Why can nickel be irritating? It is for those who have a nickel allergy. A nickel allergy develops when the body believes that a substance or bacteria, in this case nickel, is harmful to the body so the immune system starts to protect your body from it by ‘attacking’ it. Once you have had a reaction to nickel, you will always be sensitive to it. Using metal cookware that contains nickel can cause a reaction on your hands when you are touching or washing it, and can also cause stomach irritation because the food made in these items can obtain nickel from the cookware. Reactions include skin rashes that can be red, itching, painful, and blistering, depending on how severe the person reacts. Nickel is also found in jewelry, tools, keys, and many other common products.
So if you have a nickel allergy, an alternative to metal cookware is clay cookware. Clay cookware has a numerous amount of benefits that not only benefit people with nickel allergies, but everyone. Clay cookware is made out of 100% pure and all natural materials, therefore there is no toxic metals or chemicals involved. Because of the materials used, it appeals to people who are vegans, all organic, and on certain diets or have dietary restrictions. What’s also a great feature is that all clay cookware is eco-friendly.
A very important factor to know about clay cookware is that because of the materials used, the cookware retains heat much better than normal metal cookware.
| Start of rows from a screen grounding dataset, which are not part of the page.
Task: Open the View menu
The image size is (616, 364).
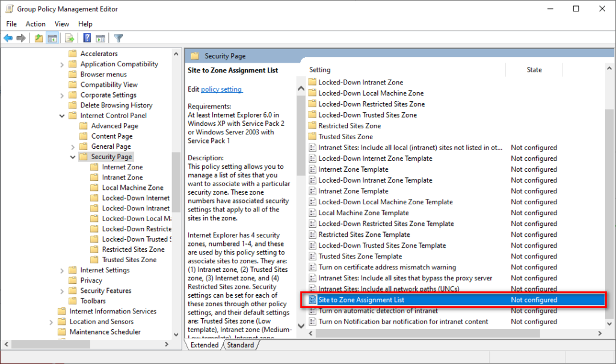Action: [x=61, y=24]
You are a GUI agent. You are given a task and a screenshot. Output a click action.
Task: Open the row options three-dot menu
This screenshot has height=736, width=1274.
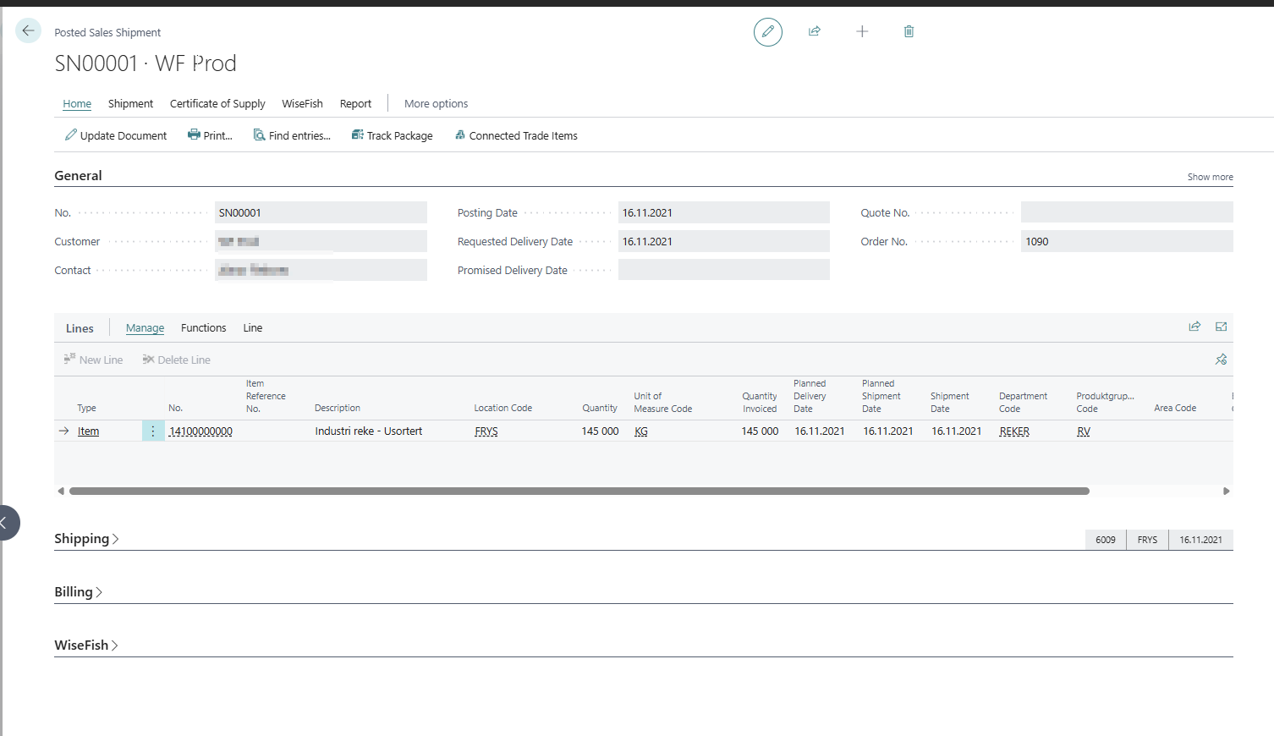coord(153,431)
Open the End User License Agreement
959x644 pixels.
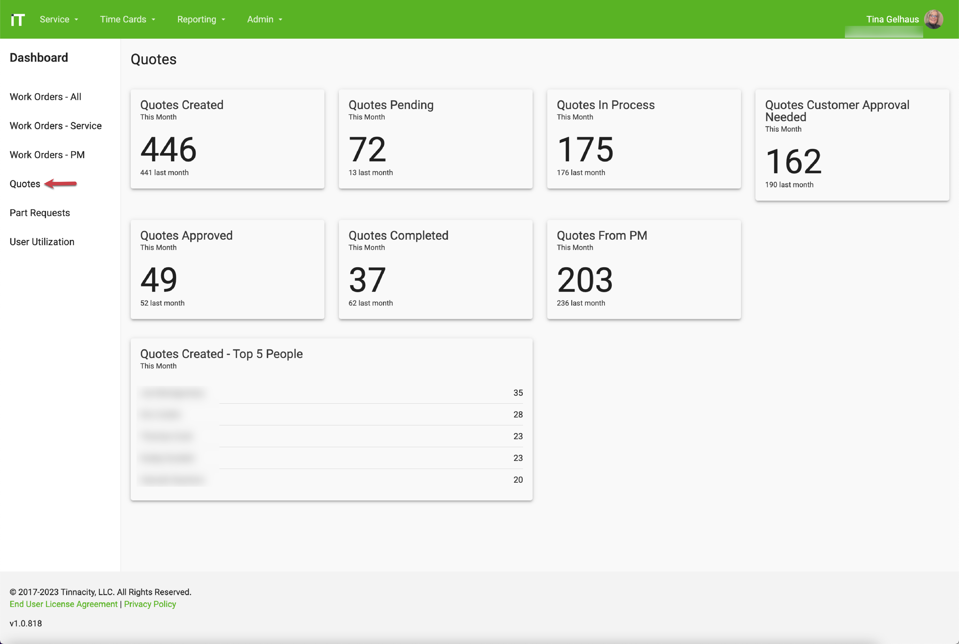(63, 604)
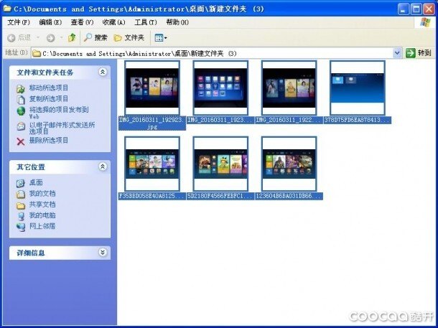Viewport: 438px width, 328px height.
Task: Open the 文件(F) menu
Action: click(x=18, y=22)
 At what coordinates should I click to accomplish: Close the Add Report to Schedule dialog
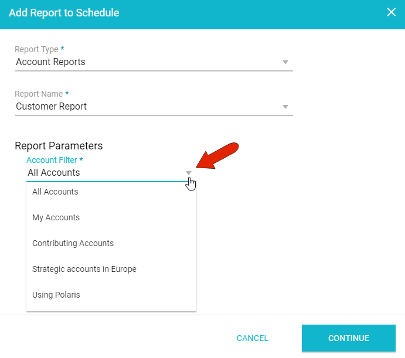(391, 12)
Therefore, when you are cooking you want to adjust the timing because once you take a meal out of the oven or off the grill, it will still cook for a bit while it’s in the dish. So if you believe a dish is close to being done, take it out because it will still cook inside the pan.
If you are using a piece with a lid on it, such as a tajine (shown below), it circulates the steam inside the pot, and because clay cookware is porous, it absorbs excess water and allows the dish to cook in its natural juices, causing a much better overall flavor. It locks in the nutrients so you aren’t losing any flavor or nutritive value, which makes your meals not only taste better but make them better for you.
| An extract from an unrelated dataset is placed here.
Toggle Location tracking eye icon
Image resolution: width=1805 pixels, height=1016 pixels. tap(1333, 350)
Where can you find clay cookware? Right here at Clay Coyote in Hutchinson, Minnesota. We are your one stop shop on all things clay. We not only showcases our own work, but many other artists from around the United States as well. We have fascinating pieces inspired from cultures all over the world. It’s a great way to try your hand at ethnic cooking, but our pieces can be used for any type of cuisine.
You can find us at www.claycoyote.com where you can view our gallery, read our blog and find recipes, and buy our products. You can also follow us on Facebook, Instagram, Twitter, and Pinterest! The best way to be awed by our work is to come into the studio for yourself located at 17614 240th Street, Hutchinson, MN 55350. Located one hour southwest of the Twin Cities, it’s a beautiful spot on the countryside to shop for all your clay needs. Our hours are Monday – Saturday 10am-5pm and Sunday 12pm-4pm. Any questions or comments can be directed to (320)-587-2599 or firstname.lastname@example.org.
While you can find flameware at Clay Coyote, you can also find it from these flameware producers as well. Robbie Lobell in Coupeville, WA has over 30 years of experience making clay cookware at her studio Cook on Clay. She has been featured in many magazines and publications, and is involved in five different art organizations. She also teaches classes in her workshop and all around the world. Terry Silverman in Fitzwilliam, NH has a full gallery of flameware which has been his specialty since 1977 at his studio The Pottery Works. In the 60’s he developed an unusual 50-step process to making a healthier alternative to metal cookware. He uses one simple, neutral colored glaze for all his pieces. Bill Sax in South Hadley, MA creates beautiful, functional flameware that is inspired by artist Karen Karnes. Because he was impressed by flameware’s ability to be strong and multi-functional, he decided to start creating it himself, which he has done since 1954.
There are reams of benefits of using clay cookware regardless of if you have a nickel allergy or not. Strongly consider switching from metal to clay cookware in your daily kitchen use. You won’t only see results, but taste them too.